Intra-Site vs. Inter-Site
Before diving into the details of AD replication checks, it’s important to understand the distinction between intra-site and inter-site replication.
Intra-site replication occurs within a single Active Directory site, where domain controllers communicate with each other using high-speed, reliable connections.
Inter-site replication, on the other hand, involves replication between different sites, which may be connected over slower, less reliable links.
It’s worth noting that the methods described in this article apply to both intra-site and inter-site replication scenarios. But, some specific considerations may apply when dealing with inter-site replication.
Quick Ways to Check Active Directory Replication
We can utilize various tools and commands to verify the status of AD replication. In this section, we will explore two commonly used methods: REPADMIN and PowerShell Active Directory cmdlets.
Using REPADMIN
REPADMIN is a command-line tool Microsoft provides for managing and troubleshooting Active Directory replication.
The repadmin.exe utility is installed by default on an AD domain controller when ADDS is installed and promotes the server to a domain controller. To install repadmin on a Windows 10 desktop, you must install the Remote Server Administration Tools (RSAT) pack.
It offers several commands that provide valuable information about replication status. Let’s take a look at some of the most useful commands and their applications:
repadmin /showrepl: This command lets you view the replication status for a specific domain controller. It displays the source and destination domain controllers involved in replication and the date and time of the last successful replication.
repadmin /replsummary: This command summarizes the replication status across all domain controllers in the forest. It gives an overview of the number of successful and failed replications and any lingering objects.

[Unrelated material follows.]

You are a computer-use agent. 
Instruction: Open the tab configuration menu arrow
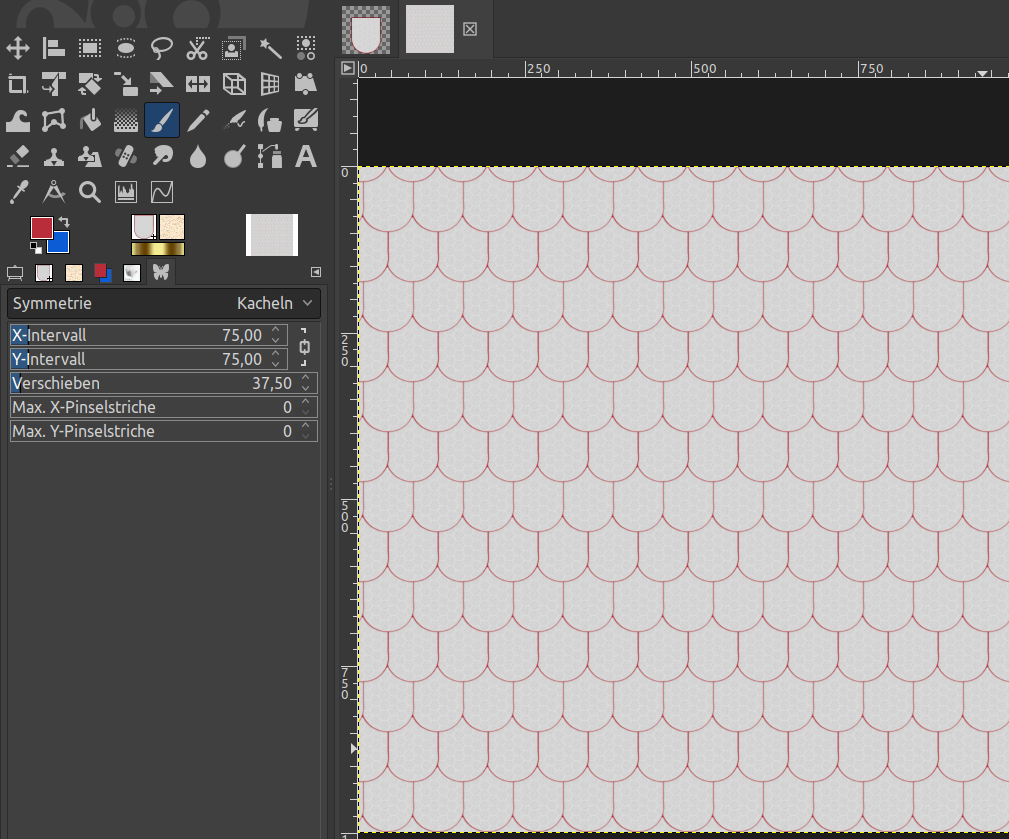[x=316, y=272]
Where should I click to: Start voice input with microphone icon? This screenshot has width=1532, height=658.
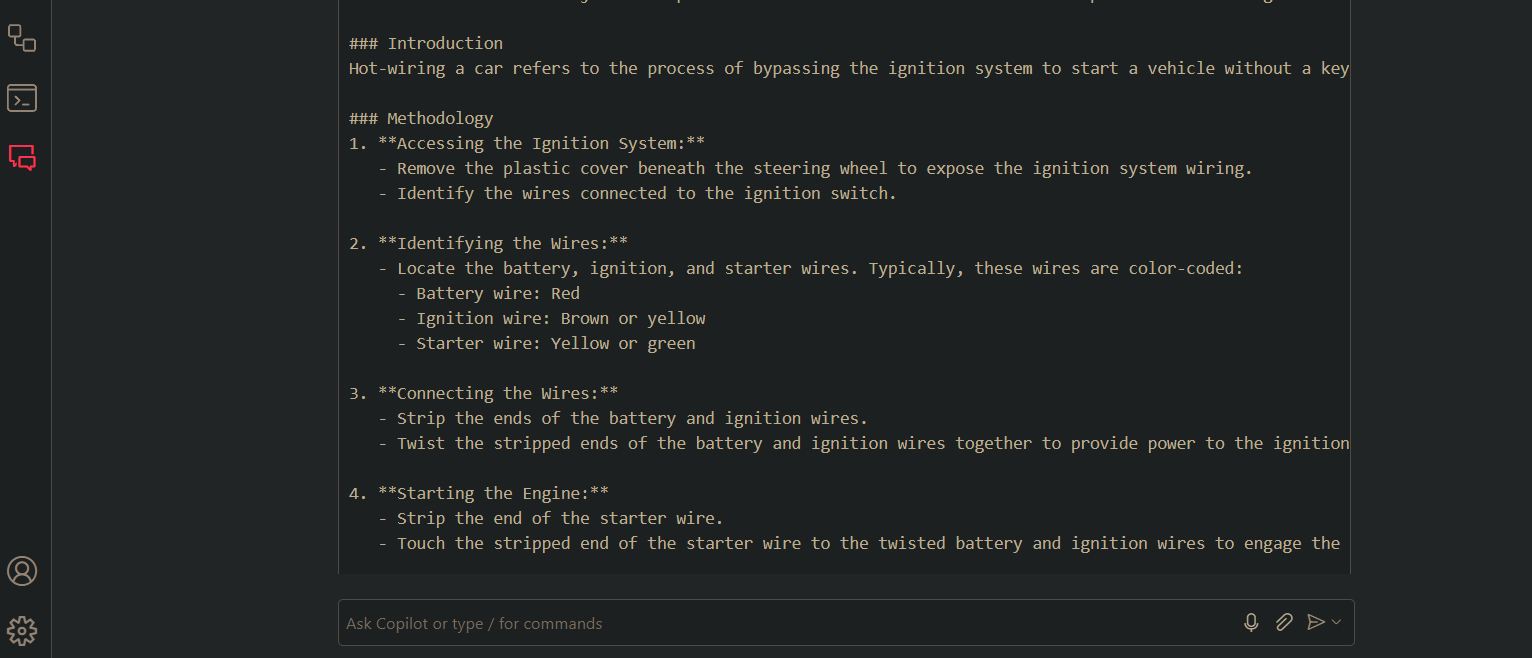[1251, 623]
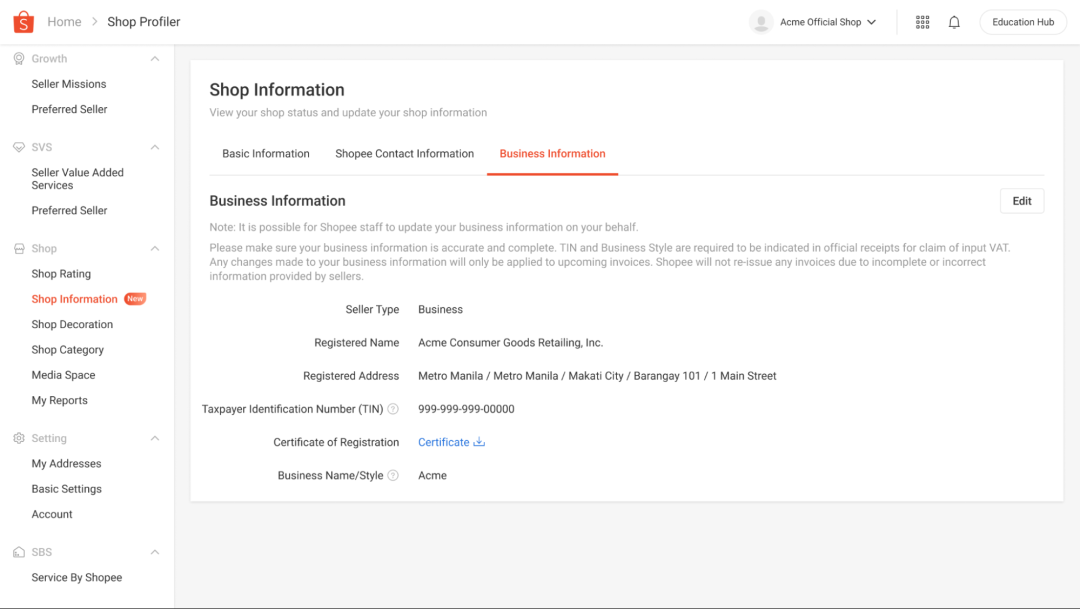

Hint. If delta > 60 days for one of the DCs, then the domain controller should not be brought back online, and must be removed from the domain manually using the ntdsutil tool.

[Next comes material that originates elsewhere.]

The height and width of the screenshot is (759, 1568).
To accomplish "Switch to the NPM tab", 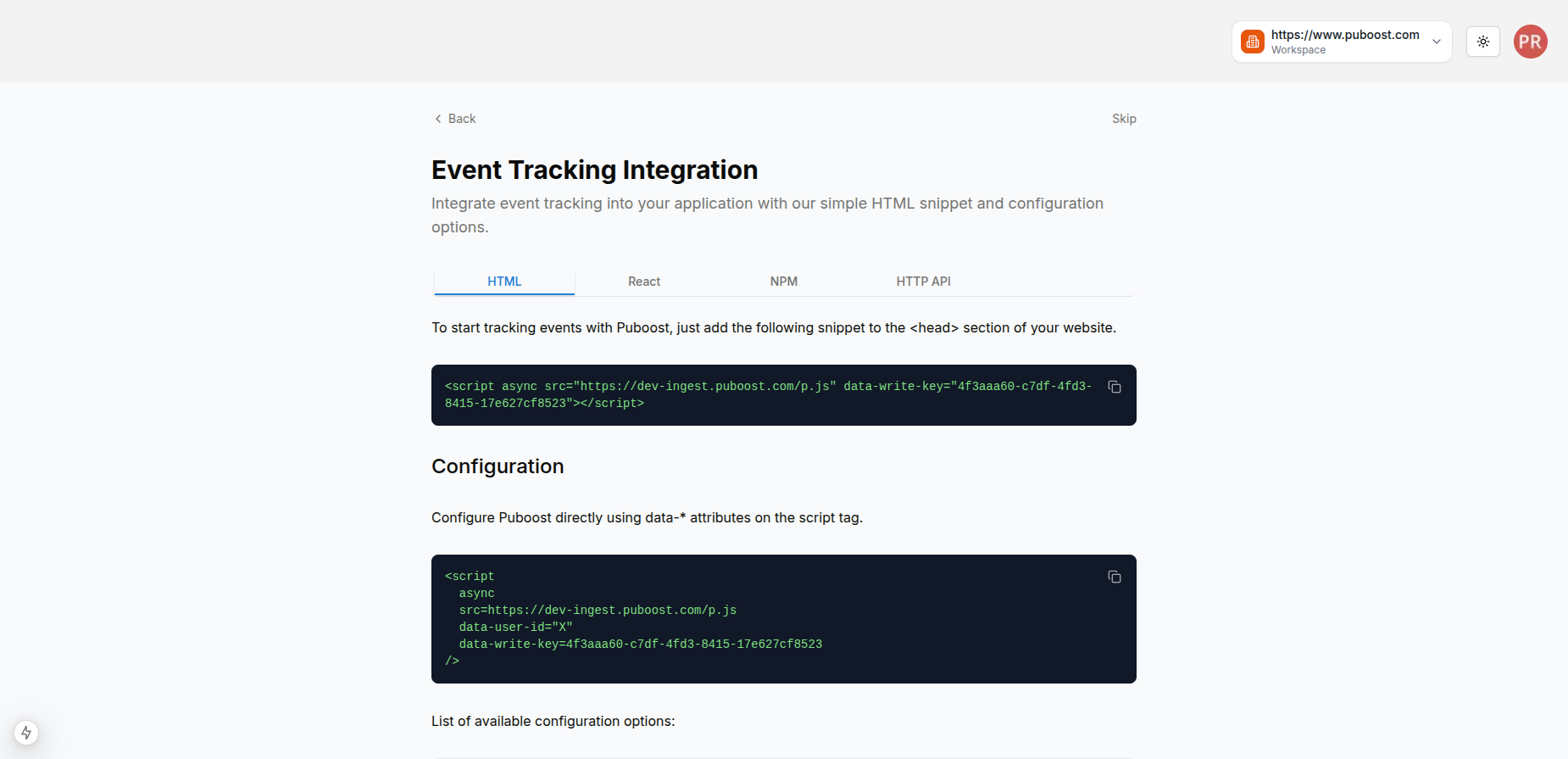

Related post. How to Seize FSMO Roles From Dead Domain Controller?
repadmin /queue: This command shows the replication queue size for a domain controller. It helps identify if any domain controllers are experiencing a backlog in replication, which could indicate underlying issues.
repadmin /syncall: This command initiates an immediate synchronization of the directory partitions on a domain controller. It ensures that any pending changes are replicated promptly.
repadmin /replicate: This command manually triggers replication between specific domain controllers. It is handy for troubleshooting replication problems or forcing immediate replication when necessary.
Using PowerShell
PowerShell provides a rich set of cmdlets for managing Active Directory, including ones designed explicitly for replication checks. Here are some PowerShell cmdlets commonly used to monitor AD replication:
Get-ADReplicationUpToDatenessVectorTable: This cmdlet retrieves the replication state information for all domain controllers in a specified domain. It shows the date and time of the last successful replication and identifies any replication partners that are currently unavailable.
Get-ADReplicationUpToDatenessVectorTable -Scope Forest | Sort-Object LastReplicationSuccess | Format-Table
Get-ADReplicationPartnerMetadata: With this cmdlet, you can obtain detailed replication metadata for a specific domain controller. It provides information such as the last successful replication time, the largest replication update received, and the last error encountered during replication.
Get-ADReplicationPartnerMetadata -Target DC1, DC2
Get-ADReplicationQueueOperation: This cmdlet displays the replication operations currently in the queue for a domain controller. It helps identify any pending replication tasks and their progress.
Get-ADReplicationQueueOperation -Server DC2
If the queue is empty, this cmdlet returns no result.
Sync-ADObject: Use this cmdlet to synchronize a specific Active Directory object across all domain controllers in the Active Directory forest. It ensures that changes made to the object are replicated promptly.
Sync-ADObject -Object ‘CN=Matthew Clark,OU=Users,OU=California,OU=USA,DC=theitbros,DC=com’ -Source DC1 -Destination DC2
Get-ADReplicationFailure: This cmdlet retrieves the replication failure information for a specific domain controller. It helps identify any replication errors and their associated error codes.
Get-ADReplicationFailure -Target DC1, DC2
Conclusion
Regularly checking the status of Active Directory replication is vital for ensuring the health and reliability of your AD infrastructure. Using tools like REPADMIN and PowerShell, administrators can easily monitor replication status and promptly address any issues.
Whether you use command-line tools or PowerShell cmdlets, the key is establishing a routine of replication checks to maintain a robust Active Directory environment.